Passage to read Block Start
Tuesday, August 30, 2022

A Postette

 Can't go too deep, but this one needed a rebuttal:


Phil Was Right…Sort of

 The PGA Tour’s sweeping moves demand a reexamination of Mickelson’s legacy as an agent of change

So Alan, was the Kool-Aid grape or orange?

Of course, Monsieur Mickelson went about things in entirely the wrong way, which is typical of a complex, contradictory character who so often has been his own worst enemy. Now that his former place of business, the PGA Tour, has undergone a sweeping transformation in an effort to thwart the upstart competitor he championed, it is time to reassess Mickelson’s legacy as an agent of change.

This is the perfect compliment to Phil's passive-aggressive apology, it's just a failure to explain the complexity of his worldview.

We do star with a little common ground:

The tumultuous events of the past two weeks have provided some sweet vindication for Phil. As he laid out for me in a freighted phone call in November 2021, Mickelson has long believed that
PGA Tour players need to have more say in how they are governed. That is exactly what has transpired, as Tiger Woods and Rory McIlroy have emerged as de facto co-commissioners. Cementing the players’ new muscle is the remaking of the Tour’s all-powerful board of directors, as it has been expanded from nine seats to 10, with the players being given a fifth representative; no longer are they outnumbered by bureaucrats and businessmen.
Passage to read Block End
Data for analysis Block Start
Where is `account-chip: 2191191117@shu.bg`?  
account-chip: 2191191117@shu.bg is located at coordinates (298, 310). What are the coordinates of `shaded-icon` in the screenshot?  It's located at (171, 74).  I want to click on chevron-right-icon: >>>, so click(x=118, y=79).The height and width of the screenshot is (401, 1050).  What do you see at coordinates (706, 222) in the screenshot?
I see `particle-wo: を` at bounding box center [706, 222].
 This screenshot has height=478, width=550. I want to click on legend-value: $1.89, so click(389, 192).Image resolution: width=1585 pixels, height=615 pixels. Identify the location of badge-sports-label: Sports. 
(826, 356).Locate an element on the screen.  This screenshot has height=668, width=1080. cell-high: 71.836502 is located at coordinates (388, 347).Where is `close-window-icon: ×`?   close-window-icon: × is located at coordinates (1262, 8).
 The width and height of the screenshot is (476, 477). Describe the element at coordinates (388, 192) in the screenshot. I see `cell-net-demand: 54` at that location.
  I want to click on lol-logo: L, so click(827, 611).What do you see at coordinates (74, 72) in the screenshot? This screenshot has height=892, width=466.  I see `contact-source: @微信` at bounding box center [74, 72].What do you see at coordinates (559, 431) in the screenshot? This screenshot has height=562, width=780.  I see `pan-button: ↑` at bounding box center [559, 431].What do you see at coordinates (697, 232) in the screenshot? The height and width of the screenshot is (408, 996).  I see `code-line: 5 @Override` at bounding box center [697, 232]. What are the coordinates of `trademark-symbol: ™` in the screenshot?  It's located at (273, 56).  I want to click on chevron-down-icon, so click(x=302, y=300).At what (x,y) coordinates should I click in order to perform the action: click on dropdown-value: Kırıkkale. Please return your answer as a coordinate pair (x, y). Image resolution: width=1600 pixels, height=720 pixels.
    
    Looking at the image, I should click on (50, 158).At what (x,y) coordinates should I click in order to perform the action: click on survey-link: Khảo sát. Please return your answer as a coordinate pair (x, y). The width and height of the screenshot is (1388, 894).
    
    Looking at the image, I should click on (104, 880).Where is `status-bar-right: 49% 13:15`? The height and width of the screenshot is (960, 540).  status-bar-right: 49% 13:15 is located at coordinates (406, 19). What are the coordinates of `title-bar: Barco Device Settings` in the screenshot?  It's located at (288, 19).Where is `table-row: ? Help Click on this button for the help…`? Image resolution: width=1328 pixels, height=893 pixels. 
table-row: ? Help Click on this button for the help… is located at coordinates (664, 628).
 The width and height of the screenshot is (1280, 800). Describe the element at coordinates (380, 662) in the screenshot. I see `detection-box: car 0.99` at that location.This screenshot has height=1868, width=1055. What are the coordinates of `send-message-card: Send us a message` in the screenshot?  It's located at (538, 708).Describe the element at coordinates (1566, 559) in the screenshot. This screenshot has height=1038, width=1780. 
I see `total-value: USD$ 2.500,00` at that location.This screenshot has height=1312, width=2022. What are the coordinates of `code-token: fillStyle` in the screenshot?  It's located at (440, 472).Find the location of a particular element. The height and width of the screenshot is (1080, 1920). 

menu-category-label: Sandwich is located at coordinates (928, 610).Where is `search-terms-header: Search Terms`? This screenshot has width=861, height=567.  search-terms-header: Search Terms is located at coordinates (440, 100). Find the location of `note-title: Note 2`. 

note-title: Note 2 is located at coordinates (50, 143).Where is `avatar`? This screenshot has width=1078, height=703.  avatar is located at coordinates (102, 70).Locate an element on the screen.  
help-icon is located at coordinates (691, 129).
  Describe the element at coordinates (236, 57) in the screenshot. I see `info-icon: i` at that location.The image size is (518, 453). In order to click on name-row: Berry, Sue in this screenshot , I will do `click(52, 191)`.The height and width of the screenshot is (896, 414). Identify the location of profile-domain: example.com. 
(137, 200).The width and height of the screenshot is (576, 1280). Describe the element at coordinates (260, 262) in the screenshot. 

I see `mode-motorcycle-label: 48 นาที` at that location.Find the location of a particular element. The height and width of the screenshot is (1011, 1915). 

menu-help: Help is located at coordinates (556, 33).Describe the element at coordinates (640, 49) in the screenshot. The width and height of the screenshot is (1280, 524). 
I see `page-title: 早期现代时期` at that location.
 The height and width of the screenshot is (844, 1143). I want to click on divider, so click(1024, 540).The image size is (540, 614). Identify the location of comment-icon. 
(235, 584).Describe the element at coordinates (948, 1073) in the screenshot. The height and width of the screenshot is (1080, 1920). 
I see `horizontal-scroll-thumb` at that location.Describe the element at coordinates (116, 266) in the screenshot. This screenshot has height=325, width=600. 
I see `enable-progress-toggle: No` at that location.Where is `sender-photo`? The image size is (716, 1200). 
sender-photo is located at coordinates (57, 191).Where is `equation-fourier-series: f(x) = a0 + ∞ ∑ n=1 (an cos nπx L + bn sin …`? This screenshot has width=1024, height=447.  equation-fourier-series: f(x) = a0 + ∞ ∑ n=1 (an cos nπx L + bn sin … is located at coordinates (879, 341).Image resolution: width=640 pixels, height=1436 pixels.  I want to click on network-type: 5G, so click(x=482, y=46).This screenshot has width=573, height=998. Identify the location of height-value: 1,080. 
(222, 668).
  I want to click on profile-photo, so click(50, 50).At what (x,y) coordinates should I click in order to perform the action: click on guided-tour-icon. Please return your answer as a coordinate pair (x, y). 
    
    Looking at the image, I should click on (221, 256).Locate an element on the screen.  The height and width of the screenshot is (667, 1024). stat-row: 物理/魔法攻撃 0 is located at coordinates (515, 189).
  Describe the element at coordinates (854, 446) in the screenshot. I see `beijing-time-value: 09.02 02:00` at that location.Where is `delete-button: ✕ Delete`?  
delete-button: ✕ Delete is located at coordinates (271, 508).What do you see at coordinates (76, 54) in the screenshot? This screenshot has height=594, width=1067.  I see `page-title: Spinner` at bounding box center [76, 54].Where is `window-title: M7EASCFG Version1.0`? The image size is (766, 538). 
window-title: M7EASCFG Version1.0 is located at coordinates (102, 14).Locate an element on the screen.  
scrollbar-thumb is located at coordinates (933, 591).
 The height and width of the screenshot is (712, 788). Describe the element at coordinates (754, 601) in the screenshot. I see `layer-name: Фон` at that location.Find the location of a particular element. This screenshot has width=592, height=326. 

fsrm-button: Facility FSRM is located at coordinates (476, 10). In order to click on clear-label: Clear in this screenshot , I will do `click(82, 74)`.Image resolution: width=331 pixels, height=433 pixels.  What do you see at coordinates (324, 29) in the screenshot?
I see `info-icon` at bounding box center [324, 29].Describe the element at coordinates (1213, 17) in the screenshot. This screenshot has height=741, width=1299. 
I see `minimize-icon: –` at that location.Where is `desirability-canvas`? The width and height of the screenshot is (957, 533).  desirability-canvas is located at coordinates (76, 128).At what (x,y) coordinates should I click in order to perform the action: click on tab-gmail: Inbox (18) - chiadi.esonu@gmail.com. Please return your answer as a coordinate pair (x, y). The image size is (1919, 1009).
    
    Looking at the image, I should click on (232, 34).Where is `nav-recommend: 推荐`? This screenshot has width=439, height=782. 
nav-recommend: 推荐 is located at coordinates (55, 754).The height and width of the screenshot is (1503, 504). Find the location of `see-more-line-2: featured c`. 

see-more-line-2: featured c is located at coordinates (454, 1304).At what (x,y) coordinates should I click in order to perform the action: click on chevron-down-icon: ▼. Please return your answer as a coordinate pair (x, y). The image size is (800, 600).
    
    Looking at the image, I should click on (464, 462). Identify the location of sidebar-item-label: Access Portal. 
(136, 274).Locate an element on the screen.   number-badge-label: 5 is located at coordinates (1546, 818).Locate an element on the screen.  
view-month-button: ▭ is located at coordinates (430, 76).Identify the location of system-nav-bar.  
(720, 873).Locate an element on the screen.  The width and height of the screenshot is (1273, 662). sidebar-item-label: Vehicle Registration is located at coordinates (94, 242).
Data for analysis Block End
* List of tasks
#1 Answer these about the post about Phil Mickelson:
(a) What date appears at the top?
(b) What is the headline of the piece the post argues against?
(c) How many seats does the Tour's board of directors have after the change?
#2 Pick up the post about Phil Mickelson after its last sentence and keep it going.

* Responses for each task
#1
(a) Tuesday, August 30, 2022
(b) Phil Was Right…Sort of
(c) 10

#2
As Jon Rahm told me this week at the Tour Championship, “As players, we have been told [by Tour leadership] a million and a half times, You are the PGA Tour. And I think recently might be the first time I feel like they actually care about what players think.”

Do you know what organizations lose touch with their original purposes and ultimately serve the interests of their administrators?  Yeah, pretty much all of them...

Eamon Lynch had this on this very subject in a recent piece:

It’s been the mantra of every commissioner—admittedly there have only been four—that the PGA Tour is a member-led organization. That’s been nominally true, but only as much as players care to get involved. Most didn’t because they saw no compelling reason to distract themselves from the grind of competition, where their money was made. But when the game’s stars became a sought-after asset class, decisions had to be made. Some opted to cut and run for Saudi money, others to stay and fight—as much against the structure and complacency of their own Tour as against LIV.

Wednesday showed that the Tour’s biggest names have cemented their position atop the food chain.

What Eamon touches on is an issue that Alan seems to ignore, that the Tour has a wide range of members, and what we're seeing is a bit of a civil war between the elites and the masses.

Perhaps I've been slightly hasty, because Alan does acknowledge this issue briefly:

The mini-uprising led by Woods and McIlroy has forced changes to the schedule in an effort to get the best players competing against each other more often. This has also been a longtime Mickelson talking point: He is an outspoken critic of opposite-field events, believing they water down the Tour’s product, and as Brandel Chamblee told me about being paired with Phil at the B.C. Open in the 1990s, “Knowing that I was on the Player Advisory Council, he spent the whole time in my ear saying the PGA Tour should be reduced to only the top 30 players—nothing but the stars. He was totally oblivious to the fact that would eliminate my job.”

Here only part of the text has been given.